Den Inbegriff aller durch das ökonomische Mittel gesetzten Beziehungen zwischen Menschen und Menschengruppen, – oder kürzer: das entfaltete ökonomische Mittel nenne ich „Gesellschaft“. Und auf der anderen Seite: den Inbegriff aller durch das politische Mittel gesetzten Beziehungen zwischen Menschen und Menschengruppen – oder kürzer: das entfaltete politische Mittel nenne ich „Staat“. Will man noch näher unterteilen, so kann man in der „Gesellschaft“ unterscheiden zwischen den durch die Arbeit gesetzten Beziehungen, der Produktionsgesellschaft einerseits, und den durch den äquivalenten Tausch gesetzten Beziehungen, der Tausch- oder Marktgesellschaft andererseits: und man kann innerhalb des „Staates“ unterscheiden zwischen den durch äussere Gewalt gesetzten Beziehungen, dem Staate im engeren Sinne, einerseits, – und den durch geistliche Gewalt gesetzten Beziehungen, der „Kirche“, andererseits. (Hierbei ist natürlich nur an herrschende Kirchen gedacht, wie sie etwa in Ägypten im Neuen Reich, in Tibet, im katholischen Früh-Mittelalter bestanden.)
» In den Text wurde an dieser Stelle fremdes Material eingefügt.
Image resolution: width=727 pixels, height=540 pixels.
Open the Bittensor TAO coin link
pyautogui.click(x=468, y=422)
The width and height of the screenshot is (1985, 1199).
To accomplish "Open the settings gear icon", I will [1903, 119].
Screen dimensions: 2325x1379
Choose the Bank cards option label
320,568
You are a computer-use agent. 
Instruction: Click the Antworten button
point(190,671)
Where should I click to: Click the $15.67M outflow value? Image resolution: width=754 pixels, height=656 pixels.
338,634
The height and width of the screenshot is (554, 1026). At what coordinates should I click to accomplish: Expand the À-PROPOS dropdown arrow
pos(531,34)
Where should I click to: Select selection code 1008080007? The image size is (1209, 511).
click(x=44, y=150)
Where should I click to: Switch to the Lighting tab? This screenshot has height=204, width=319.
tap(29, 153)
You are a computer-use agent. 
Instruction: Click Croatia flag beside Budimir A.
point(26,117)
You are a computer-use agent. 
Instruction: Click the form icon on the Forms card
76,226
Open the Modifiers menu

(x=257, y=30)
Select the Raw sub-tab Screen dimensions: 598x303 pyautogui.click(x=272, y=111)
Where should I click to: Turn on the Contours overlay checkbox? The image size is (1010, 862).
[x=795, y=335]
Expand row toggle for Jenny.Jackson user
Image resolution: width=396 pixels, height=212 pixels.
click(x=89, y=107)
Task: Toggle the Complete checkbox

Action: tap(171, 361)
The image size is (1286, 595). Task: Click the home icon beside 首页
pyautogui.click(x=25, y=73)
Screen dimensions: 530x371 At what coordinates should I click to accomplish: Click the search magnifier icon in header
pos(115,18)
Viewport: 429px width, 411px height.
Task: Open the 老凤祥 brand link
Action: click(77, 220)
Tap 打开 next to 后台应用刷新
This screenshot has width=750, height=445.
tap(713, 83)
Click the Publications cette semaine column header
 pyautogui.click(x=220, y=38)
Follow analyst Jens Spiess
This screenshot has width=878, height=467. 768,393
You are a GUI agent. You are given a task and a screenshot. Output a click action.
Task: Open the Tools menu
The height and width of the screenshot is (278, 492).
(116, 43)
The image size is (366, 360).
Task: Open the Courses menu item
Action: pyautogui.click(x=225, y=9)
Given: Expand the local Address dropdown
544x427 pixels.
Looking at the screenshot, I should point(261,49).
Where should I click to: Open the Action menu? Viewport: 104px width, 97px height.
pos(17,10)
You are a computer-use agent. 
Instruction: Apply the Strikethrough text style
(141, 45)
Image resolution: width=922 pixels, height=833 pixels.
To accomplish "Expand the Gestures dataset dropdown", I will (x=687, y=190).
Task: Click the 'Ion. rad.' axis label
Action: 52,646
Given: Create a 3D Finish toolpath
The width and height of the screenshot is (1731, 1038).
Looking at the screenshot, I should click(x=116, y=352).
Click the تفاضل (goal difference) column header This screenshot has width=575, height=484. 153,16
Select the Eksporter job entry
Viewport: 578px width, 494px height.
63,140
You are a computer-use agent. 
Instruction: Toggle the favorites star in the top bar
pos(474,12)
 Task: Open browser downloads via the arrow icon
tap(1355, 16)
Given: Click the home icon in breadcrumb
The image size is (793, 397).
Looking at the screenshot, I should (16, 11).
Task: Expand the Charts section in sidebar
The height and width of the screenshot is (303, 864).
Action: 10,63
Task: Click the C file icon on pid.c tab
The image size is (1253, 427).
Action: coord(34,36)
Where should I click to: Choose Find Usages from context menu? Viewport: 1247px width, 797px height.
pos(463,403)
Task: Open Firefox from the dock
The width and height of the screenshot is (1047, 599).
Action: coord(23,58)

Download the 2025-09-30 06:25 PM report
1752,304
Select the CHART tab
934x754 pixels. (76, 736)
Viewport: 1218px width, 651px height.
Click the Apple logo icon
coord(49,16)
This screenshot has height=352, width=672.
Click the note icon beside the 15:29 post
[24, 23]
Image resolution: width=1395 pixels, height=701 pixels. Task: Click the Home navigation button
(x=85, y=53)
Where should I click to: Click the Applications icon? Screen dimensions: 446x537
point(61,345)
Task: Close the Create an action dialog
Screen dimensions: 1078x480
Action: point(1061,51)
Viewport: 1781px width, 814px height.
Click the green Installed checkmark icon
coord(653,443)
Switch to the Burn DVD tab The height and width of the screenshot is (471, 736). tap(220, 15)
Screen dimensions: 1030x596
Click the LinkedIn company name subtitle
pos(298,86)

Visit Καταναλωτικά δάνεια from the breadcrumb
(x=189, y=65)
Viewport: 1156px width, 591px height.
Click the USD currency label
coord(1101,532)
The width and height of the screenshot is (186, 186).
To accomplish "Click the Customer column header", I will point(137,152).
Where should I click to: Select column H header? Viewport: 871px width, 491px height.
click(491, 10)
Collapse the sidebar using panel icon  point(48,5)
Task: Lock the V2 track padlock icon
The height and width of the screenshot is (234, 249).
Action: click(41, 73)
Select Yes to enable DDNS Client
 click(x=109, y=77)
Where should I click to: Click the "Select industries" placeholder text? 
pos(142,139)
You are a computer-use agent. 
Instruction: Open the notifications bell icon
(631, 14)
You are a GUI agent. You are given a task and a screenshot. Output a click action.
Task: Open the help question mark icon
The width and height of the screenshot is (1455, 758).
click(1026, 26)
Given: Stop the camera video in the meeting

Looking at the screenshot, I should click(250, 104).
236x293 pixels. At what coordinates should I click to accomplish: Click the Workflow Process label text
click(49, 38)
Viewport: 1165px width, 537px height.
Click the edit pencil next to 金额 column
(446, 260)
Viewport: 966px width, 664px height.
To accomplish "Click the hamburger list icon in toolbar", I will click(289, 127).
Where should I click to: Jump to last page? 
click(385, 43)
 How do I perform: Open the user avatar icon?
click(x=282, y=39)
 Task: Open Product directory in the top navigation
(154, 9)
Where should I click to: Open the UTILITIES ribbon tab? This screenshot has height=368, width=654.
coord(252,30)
A. Der Staat als das entfaltete politische Mittel.
[Bearbeiten]Diese Auffassung des Staates als des entfalteten politischen Mittels lässt sich m. E. unwiderleglich beweisen, wenn man das einzige Kennzeichen des äusseren Aufbaues ins Auge fasst, das allen historischen Staaten gemeinsam ist, so verschieden sie sonst nach politischer und wirtschaftlicher Verfassung, nach Recht und Sitte, nach Rasse und Klima, nach Gebietsgrösse und Volksdichtigkeit usw. sein mögen. Dieses einzige gemeinsame Kennzeichen ist ihr Wesen als „Klassenstaat“: alle sind sie in soziale Rang- und ökonomische Vermögensklassen über- und untergeschichtet. Diese Klassen sind durch das politische Mittel geschaffen worden, wie die historische und ethnographische Induktion zeigt, und konnten nur durch das politische Mittel geschaffen werden, wie die Deduktion mit mathematischer Stringenz zeigt.
Die ältere ökonomische und staats- wie geschichtsphilosophische Theorie ist irrtümlicherweise von der gerade entgegengesetzten Konstruktion ausgegangen, und das ist die tiefste Wurzel aller ihrer Fehlgänge. Diese Konstruktion ist die sogenannte „ursprüngliche Akkumulation“, die schon aus der Stoa stammt. Danach bildet den Anfang der menschlichen Gemeinschaft ein Stamm freier und gleichberechtigter Menschen mit ungefähr gleichem Vermögen und Einkommen. Allmählich differenziert sich diese Gemeinschaft unter der Wirkung rein ökonomischer Kräfte in Vermögensklassen, die dann zu sozialen Rangklassen werden. Und zwar häuft sich das Vermögen in den Händen einzelner an durch Glück (Jakobs Herde, kleine Kinderzahl usw.), vor allem aber durch Fleiss, Sparsamkeit, Nüchternheit, Voraussicht usw.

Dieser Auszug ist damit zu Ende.